Ringleader of college admissions scam pleads guilty
by Kiley Crossland
Posted 3/13/19, 12:28 pm
The central figure in a widespread college admissions scandal pleaded guilty Tuesday to federal charges that included conspiracy to commit racketeering, money laundering, and obstruction of justice. William “Rick” Singer, founder of the Edge College & Career Network in Newport Beach, Calif., said he intends to cooperate with prosecutors. His lawyer, Donald Heller, said Singer is “remorseful and contrite and wants to move on with his life.”
Authorities charged at least nine college athletic coaches and 33 parents, described by U.S. Attorney Andrew Lelling as “a catalog of wealth and privilege.” Prosecutors said parents paid Singer hundreds of thousands of dollars, some as much as $6.5 million, to guarantee their children’s admission into eight top schools. The court documents claim Singer bribed coaches and administrators to make students look like star athletes in sports such as soccer, sailing, tennis, water polo, and volleyball. Once the students were accepted, many of them didn’t play the sports in which they supposedly excelled. Singer reportedly hired others to take college entrance exams for students, paid insiders at testing centers to correct students’ answers, and instructed parents to claim their children had learning disabilities so they could take the tests by themselves and get extra time, making the tampering easier to pull off.
Dozens of parents, including actress Felicity Huffman, who starred in ABC’s Desperate Housewives, were arrested by midday on Tuesday. Huffman posted a $250,000 bond after an appearance in federal court in Los Angeles. Actress Lori Loughlin, known for her role in ABC’s Full House and the Hallmark Channel’s When Calls the Heart, planned to turn herself in on Wednesday, FBI spokeswoman Laura Eimiller said. Loughlin’s husband, fashion designer Mossimo Giannulli, was released in Los Angeles after posting a $1 million bond.

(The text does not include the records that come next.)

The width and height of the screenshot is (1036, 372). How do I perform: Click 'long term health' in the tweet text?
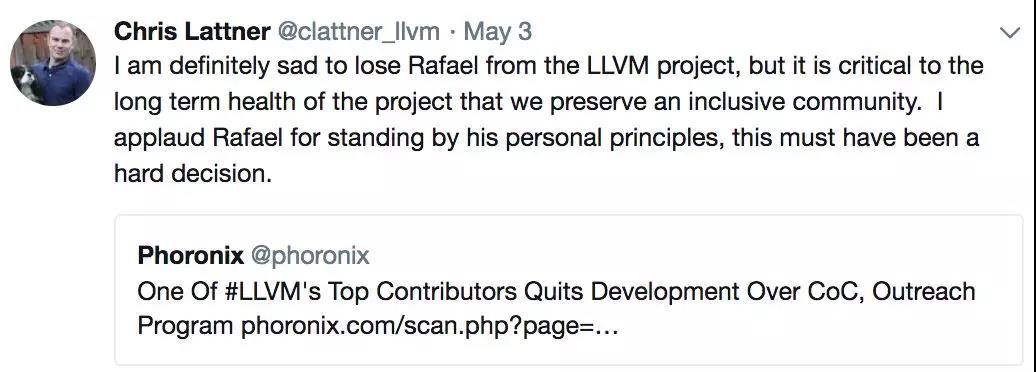215,102
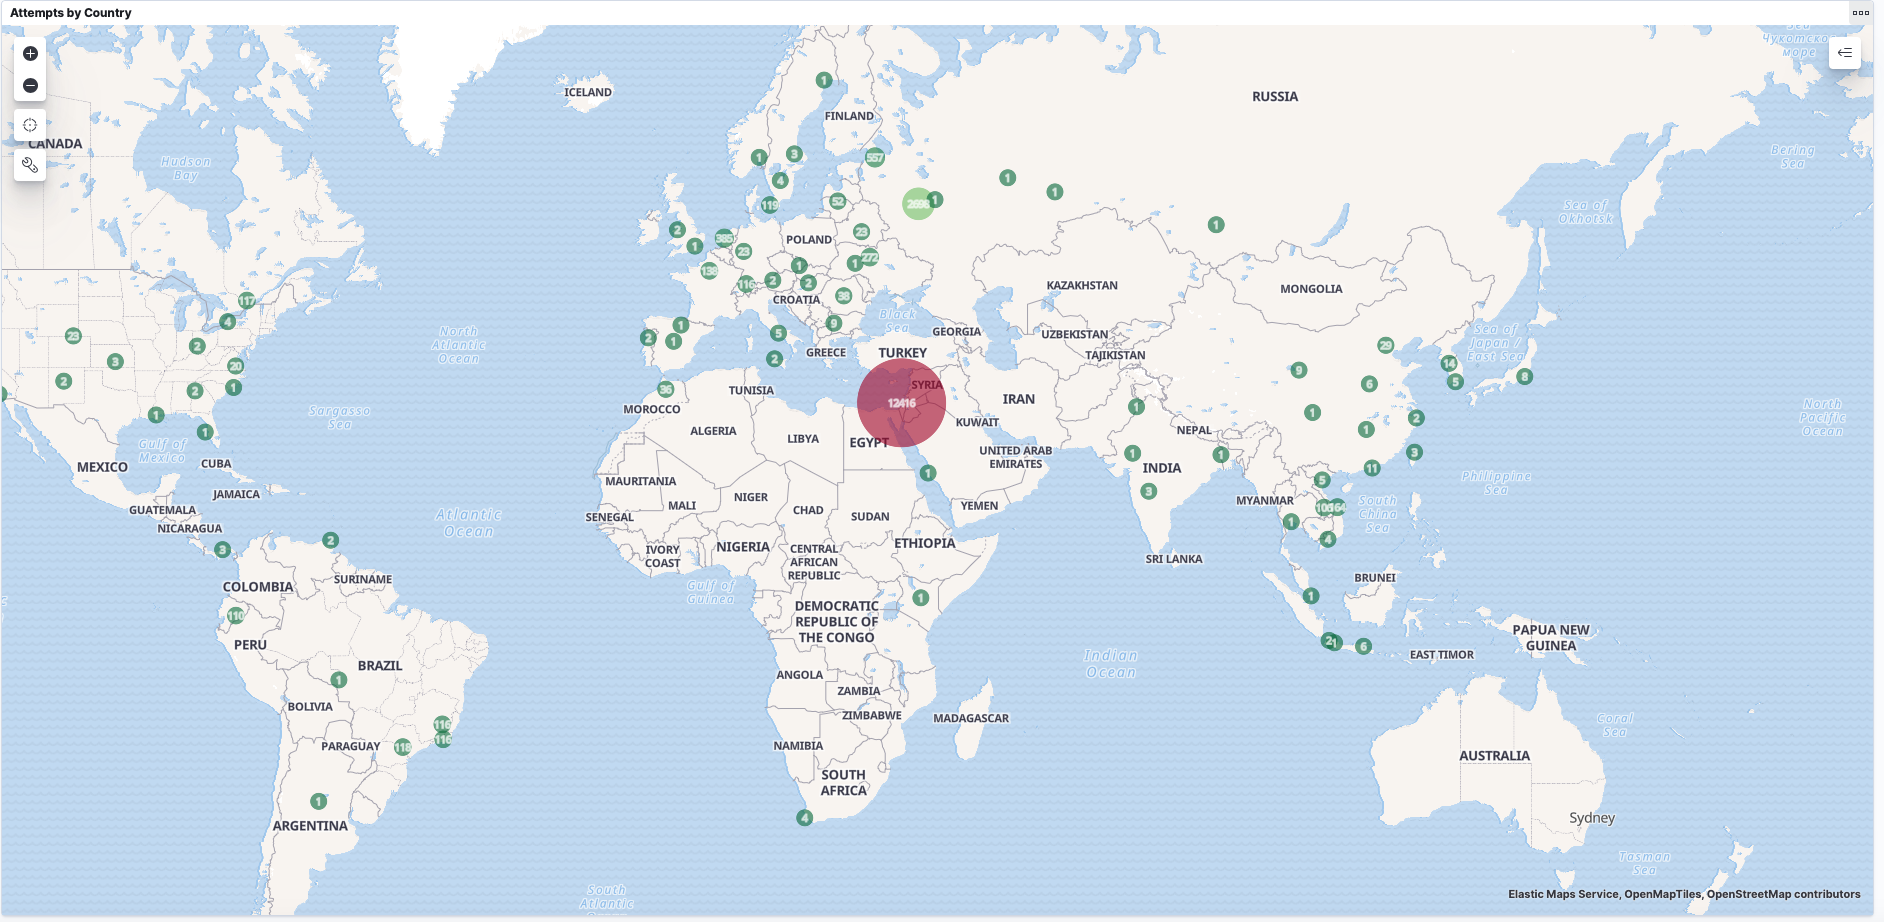Zoom in on the map
Viewport: 1884px width, 922px height.
30,54
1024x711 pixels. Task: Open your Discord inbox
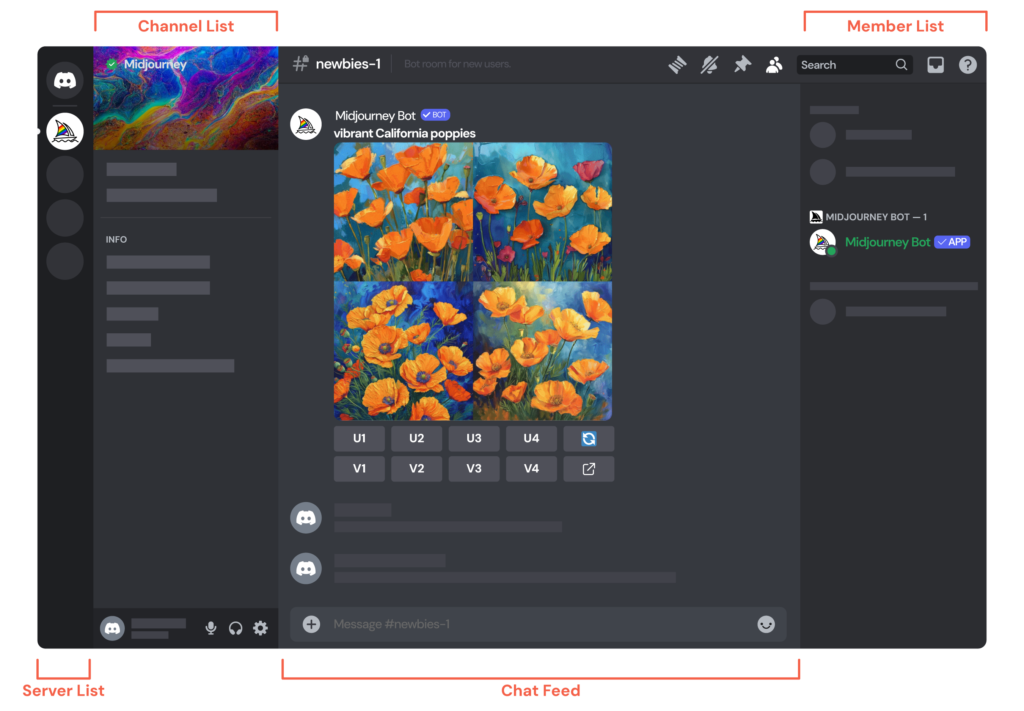(x=935, y=64)
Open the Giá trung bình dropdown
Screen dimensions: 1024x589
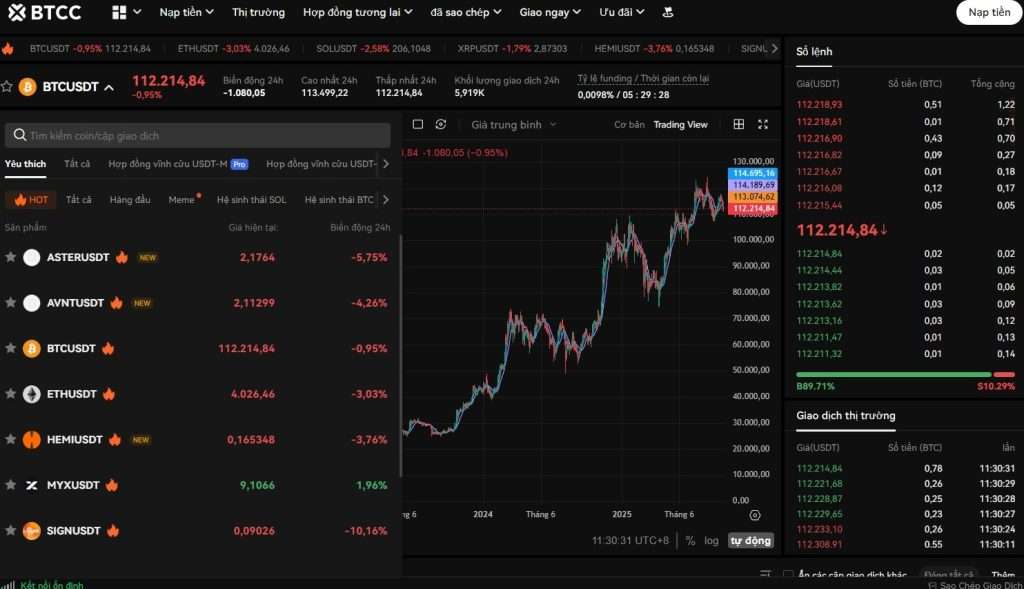point(513,125)
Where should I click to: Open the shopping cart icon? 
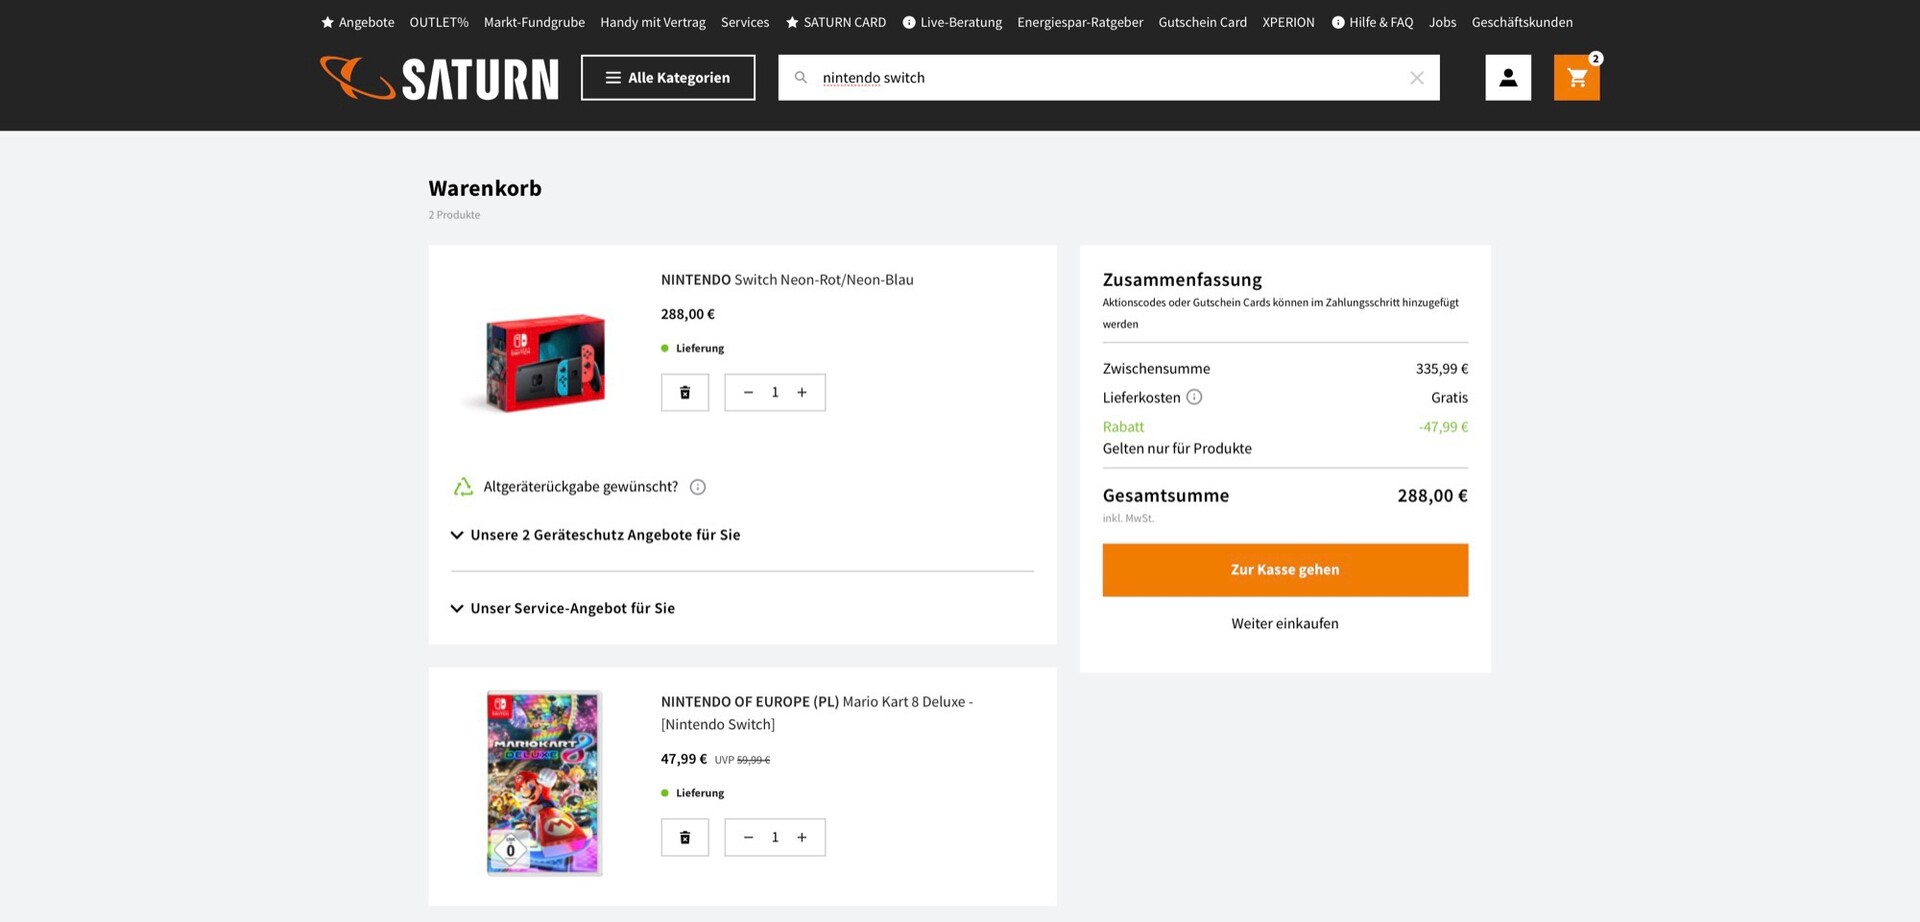pos(1576,78)
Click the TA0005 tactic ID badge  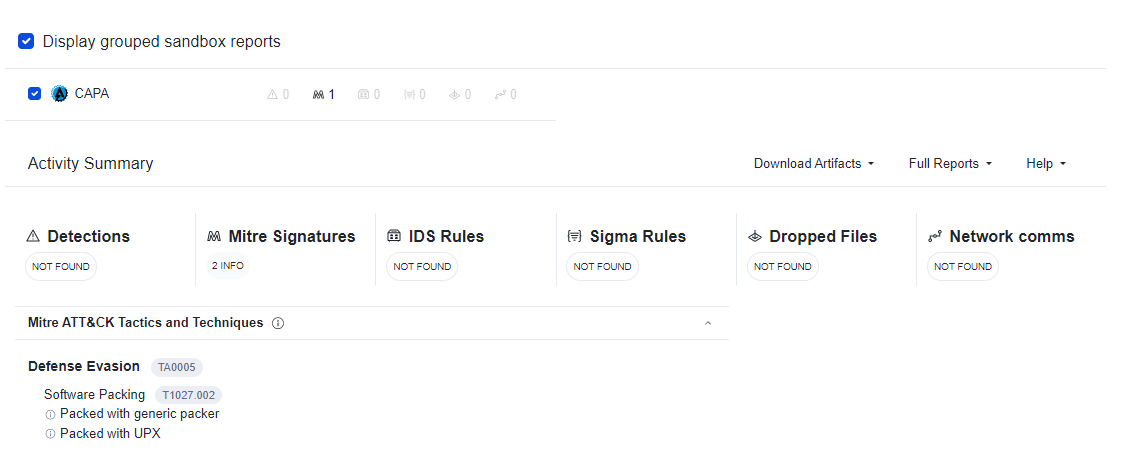coord(177,367)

The coaches indicted worked at schools such as Georgetown, Stanford, the University of Texas, the University of Southern California, UCLA, Wake Forest, and Yale. Since Tuesday, a number of schools have suspended or fired coaches and athletic directors who were involved.
No students were charged—authorities said that in many cases the teenagers were unaware of what was going on.
“For every student admitted through fraud, an honest and genuinely talented student was rejected,” Lelling said, adding that the investigation is continuing and authorities believe other parents were involved. The IRS is also investigating because some parents allegedly disguised bribes as charitable donations.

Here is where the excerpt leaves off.